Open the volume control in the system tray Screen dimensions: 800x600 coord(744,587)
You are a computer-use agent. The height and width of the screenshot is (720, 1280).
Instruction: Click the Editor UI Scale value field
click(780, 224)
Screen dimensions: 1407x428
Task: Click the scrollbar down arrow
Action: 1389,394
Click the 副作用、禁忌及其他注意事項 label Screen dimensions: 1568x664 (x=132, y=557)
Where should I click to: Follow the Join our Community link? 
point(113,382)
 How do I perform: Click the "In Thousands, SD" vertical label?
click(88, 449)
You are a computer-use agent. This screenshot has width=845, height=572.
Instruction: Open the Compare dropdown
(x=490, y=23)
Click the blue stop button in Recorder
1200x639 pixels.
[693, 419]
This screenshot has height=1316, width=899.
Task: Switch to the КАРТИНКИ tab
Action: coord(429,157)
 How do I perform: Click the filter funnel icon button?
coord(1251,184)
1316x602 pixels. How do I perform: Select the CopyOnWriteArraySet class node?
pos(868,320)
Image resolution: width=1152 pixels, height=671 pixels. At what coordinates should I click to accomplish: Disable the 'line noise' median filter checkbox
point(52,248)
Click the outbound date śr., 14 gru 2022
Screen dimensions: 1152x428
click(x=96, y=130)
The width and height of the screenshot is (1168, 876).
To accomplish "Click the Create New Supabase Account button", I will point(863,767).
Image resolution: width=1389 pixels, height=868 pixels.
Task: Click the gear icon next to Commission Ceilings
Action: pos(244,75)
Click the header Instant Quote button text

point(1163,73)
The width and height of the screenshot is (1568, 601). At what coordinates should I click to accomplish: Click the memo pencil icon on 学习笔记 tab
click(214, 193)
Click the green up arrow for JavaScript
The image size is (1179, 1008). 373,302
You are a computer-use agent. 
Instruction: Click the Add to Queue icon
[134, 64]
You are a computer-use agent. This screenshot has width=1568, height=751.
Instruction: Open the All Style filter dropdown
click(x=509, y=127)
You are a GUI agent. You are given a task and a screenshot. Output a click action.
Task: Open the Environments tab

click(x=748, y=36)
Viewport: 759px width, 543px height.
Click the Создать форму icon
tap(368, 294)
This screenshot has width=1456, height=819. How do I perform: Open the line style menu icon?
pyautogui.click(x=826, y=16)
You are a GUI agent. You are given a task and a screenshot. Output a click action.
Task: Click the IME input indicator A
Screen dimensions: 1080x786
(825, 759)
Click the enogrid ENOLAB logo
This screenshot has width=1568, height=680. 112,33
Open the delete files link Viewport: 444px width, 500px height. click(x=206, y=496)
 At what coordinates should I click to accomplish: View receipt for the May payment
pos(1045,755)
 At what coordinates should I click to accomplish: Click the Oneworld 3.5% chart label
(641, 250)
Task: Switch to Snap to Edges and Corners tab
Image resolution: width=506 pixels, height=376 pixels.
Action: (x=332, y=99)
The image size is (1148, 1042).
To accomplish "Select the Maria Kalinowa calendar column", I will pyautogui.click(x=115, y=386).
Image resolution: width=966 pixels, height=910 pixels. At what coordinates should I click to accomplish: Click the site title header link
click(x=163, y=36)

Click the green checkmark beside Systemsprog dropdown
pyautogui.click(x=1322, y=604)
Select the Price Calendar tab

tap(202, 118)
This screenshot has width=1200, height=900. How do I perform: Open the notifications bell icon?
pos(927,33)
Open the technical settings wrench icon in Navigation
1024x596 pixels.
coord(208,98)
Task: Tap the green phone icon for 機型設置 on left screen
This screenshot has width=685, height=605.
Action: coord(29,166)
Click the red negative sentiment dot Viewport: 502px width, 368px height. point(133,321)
....
## TASK INSTRUCTIONS
Here the output must be the lines above from the line with "Click the green up arrow for JavaScript" to the line with "has width=1568, height=751.", both included, duplicated word for word and nothing else.

## YOUR SOLUTION
Click the green up arrow for JavaScript
The image size is (1179, 1008). 373,302
You are a computer-use agent. 
Instruction: Click the Add to Queue icon
[134, 64]
You are a computer-use agent. This screenshot has width=1568, height=751.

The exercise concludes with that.